Some apparel and footwear companies are even flying goods into the country that would have arrived through L.A. and Long Beach, unwilling to stomach delays that have trapped goods inside the complex for two weeks, said Nate Herman, vice president of international trade at the American Apparel & Footwear Assn.

"The delays are increasing, they are not getting better," he said.

Gold, of the retail association, said retailers are taking steps to prevent delays, including temporarily diverting cargo elsewhere and paying Southern California truckers more to pick up their goods first. But if congestion continues, importers may look elsewhere in the future.

"They might not come back to L.A.-Long Beach," he said.

As of Friday afternoon, there were seven container ships anchored off the coast, waiting to call at the ports, according to Marine Exchange of Southern California. Some have been there for days.

A massive influx of cargo is stressing the system. In September, the Port of Los Angeles saw imports rise 11% from a year earlier, while next door in Long Beach import volume climbed 10.2%.

Adding to the congestion is the advent of ever-larger container ships, which have burdened terminals largely built for an age when ships were one-third the size, Seroka said.

"Vessels are taking a lot longer to work," Seroka said. The shift to larger vessels "happened much faster than some of these [terminals] initially planned."

Adding to the woes is a shortage of trailers. It's "the root cause" of the congestion, said Port of Long Beach Chief Executive Jon W. Slangerup.

For decades, shipping lines owned these trailers. But in recent years, the lines exited the business nationwide and unloaded the chassis to third-party leasing companies. In Los Angeles and Long Beach, most of the shift occurred over the last year.

That has led to a shortage of chassis when they are needed, according to port officials.

One terminal may have a surplus, another too few. Truckers sometimes have to make multiple trips to locate a trailer. Previously, the shipping lines familiar with their supply chain were able to better plan for how many chassis were needed and where, O'Connell said.

The new chassis providers dispute the notion the shift has caused the dislocation and lay the blame largely on the rise of massive container ships, as well as a shortage of truck drivers.

The Port of Los Angeles is working with terminals to increase capacity and has also identified several parcels to store containers and repair chassis, in a bid to clear more space on the docks, Seroka said.

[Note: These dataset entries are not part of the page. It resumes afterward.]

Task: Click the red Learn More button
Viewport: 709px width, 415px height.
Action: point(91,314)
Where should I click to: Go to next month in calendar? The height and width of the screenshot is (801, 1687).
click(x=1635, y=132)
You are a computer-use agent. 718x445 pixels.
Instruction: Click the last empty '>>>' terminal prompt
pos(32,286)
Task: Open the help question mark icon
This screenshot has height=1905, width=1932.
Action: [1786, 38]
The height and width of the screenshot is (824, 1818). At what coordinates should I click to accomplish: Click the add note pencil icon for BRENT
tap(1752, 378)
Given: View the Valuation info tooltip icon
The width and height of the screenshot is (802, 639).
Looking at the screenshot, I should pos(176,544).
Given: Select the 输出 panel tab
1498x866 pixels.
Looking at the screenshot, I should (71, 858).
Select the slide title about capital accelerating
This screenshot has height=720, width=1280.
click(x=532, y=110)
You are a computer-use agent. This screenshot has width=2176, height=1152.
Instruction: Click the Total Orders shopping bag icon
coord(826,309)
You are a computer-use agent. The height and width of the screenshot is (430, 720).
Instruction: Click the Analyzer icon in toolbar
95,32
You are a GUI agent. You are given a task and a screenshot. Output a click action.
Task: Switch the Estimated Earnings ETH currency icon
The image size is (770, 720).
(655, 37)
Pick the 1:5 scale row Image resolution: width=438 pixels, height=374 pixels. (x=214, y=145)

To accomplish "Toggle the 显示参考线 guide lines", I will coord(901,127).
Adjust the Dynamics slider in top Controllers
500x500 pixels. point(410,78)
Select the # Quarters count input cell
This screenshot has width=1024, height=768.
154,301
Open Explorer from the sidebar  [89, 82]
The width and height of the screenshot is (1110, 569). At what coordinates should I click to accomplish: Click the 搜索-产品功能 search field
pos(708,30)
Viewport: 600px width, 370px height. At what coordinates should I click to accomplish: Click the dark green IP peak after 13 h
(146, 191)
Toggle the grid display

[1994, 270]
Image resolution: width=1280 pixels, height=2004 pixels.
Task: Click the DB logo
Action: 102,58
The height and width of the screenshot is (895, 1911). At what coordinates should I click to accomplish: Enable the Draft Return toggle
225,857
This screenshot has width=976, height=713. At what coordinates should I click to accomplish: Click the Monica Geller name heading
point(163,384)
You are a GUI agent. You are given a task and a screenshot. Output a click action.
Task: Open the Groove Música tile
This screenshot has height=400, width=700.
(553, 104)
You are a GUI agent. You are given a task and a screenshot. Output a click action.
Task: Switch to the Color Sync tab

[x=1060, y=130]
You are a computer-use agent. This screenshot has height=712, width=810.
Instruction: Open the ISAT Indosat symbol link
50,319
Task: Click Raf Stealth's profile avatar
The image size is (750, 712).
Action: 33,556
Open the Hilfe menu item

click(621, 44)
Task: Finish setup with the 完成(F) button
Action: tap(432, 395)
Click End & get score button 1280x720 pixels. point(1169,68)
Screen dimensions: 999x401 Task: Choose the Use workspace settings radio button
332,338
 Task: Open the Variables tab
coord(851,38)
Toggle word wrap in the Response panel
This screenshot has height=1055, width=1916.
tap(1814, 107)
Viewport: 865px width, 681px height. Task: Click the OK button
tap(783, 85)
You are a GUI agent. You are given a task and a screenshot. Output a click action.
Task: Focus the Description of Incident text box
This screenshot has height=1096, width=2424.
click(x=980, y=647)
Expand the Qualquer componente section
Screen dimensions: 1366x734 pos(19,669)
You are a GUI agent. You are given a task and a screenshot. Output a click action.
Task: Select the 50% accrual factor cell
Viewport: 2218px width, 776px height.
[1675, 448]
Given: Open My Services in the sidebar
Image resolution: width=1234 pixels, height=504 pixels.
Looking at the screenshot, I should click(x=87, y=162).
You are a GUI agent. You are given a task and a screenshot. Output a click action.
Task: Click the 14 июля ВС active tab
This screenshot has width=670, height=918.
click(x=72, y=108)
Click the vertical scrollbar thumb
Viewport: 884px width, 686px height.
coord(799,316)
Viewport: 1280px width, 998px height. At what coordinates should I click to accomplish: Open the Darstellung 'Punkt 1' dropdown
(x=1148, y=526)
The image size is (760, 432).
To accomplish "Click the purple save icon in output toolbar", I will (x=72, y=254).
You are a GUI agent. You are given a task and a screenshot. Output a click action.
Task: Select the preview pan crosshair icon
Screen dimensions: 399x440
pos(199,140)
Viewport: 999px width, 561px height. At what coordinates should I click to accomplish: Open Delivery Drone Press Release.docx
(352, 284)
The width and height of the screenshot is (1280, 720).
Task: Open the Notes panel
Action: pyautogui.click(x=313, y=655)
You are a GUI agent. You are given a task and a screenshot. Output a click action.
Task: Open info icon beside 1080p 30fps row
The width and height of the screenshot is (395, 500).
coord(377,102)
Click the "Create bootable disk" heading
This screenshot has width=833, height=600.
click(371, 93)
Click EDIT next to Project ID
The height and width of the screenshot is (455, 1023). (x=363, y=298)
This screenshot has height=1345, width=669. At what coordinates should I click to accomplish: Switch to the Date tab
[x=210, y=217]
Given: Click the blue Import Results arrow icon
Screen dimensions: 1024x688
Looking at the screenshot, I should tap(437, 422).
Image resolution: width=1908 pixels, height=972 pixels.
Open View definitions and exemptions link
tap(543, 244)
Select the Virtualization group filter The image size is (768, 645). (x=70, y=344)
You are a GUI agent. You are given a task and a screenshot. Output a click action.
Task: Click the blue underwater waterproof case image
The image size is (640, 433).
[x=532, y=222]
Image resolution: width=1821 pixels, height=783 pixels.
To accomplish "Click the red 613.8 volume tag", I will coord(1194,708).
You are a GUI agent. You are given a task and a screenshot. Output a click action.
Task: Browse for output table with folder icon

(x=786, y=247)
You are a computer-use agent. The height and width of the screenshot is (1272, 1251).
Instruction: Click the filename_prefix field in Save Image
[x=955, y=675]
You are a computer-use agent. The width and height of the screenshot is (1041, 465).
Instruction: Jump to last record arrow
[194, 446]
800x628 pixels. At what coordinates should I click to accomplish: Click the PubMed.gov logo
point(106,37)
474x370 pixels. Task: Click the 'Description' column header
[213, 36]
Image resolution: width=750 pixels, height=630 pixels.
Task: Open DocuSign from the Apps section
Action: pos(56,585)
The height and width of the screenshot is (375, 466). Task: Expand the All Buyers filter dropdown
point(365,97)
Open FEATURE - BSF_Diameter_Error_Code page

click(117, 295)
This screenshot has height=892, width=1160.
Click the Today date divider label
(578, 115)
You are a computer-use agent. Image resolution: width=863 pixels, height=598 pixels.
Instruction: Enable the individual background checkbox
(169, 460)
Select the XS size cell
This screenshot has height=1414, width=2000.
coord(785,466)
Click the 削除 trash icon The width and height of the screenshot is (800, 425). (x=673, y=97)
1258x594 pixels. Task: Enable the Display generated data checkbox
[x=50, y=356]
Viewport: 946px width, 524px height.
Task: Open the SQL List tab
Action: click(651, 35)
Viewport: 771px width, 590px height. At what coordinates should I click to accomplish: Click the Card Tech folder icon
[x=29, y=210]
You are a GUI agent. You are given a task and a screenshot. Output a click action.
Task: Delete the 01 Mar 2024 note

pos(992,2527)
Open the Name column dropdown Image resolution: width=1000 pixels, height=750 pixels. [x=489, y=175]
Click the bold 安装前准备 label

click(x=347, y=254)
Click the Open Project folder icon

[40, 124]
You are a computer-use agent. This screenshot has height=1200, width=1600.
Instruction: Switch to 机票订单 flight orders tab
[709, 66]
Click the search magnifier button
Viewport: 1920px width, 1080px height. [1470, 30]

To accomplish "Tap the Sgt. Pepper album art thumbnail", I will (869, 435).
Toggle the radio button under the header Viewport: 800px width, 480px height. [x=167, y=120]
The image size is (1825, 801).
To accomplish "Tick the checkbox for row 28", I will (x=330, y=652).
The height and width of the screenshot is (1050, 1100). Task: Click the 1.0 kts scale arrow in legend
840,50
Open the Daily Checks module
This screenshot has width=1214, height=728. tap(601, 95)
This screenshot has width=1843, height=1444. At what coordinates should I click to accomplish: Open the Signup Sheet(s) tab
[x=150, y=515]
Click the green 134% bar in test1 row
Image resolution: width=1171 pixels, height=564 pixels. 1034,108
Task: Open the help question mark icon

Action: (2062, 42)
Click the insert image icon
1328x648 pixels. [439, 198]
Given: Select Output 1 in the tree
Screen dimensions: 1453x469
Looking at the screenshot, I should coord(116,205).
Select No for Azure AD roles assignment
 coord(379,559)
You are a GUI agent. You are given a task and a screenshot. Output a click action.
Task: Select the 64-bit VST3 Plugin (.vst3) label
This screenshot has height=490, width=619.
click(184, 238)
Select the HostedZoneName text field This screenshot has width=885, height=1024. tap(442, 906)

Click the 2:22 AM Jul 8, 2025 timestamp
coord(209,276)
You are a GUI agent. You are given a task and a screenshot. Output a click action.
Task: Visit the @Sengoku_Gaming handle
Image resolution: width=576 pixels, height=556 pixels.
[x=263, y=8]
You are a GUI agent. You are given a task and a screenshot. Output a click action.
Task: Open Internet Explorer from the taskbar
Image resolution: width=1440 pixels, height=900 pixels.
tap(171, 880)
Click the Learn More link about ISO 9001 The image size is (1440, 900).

The Port of Long Beach this month directed staff members to devise a plan to purchase and supply truck chassis for use during peak periods. And it gave importers three more days to pick up cargo before storage fees kick in, in a bid to alleviate the financial pain.

Port officials say they see a possible solution to the trailer shortage in a massive shared pool, in which truckers could make multiple pickups with one chassis regardless of who owns the equipment. Now, a trucker may have to drop off a chassis, only to locate another chassis elsewhere in order to pick up an additional container, because trailer providers don't have business relationships to serve the entire port.

According to port officials and others who work at the complex, the current congestion is the worst since 2004, a bottleneck that led to the creation of a system to encourage truckers to pick up goods at night.

The ports may get some breathing room to unclog the bottleneck when the traditional peak shipping season winds down at the end of October.

And by then the threats of importers to leave Southern California ports may wane. Also, many that did go somewhere else after last decade's congestion crisis eventually returned, drawn back by the ports' strong infrastructure and their location in relation to Chinese trade, O'Connell said.

Seroka, who was a shipping line executive before taking the top L.A. port post, said the port is taking the threats seriously. A third of the cargo traffic coming into Los Angeles could go elsewhere, he said. He expects heavy traffic to last until mid-November.

"We will help fix this," he said. "This is our highest priority."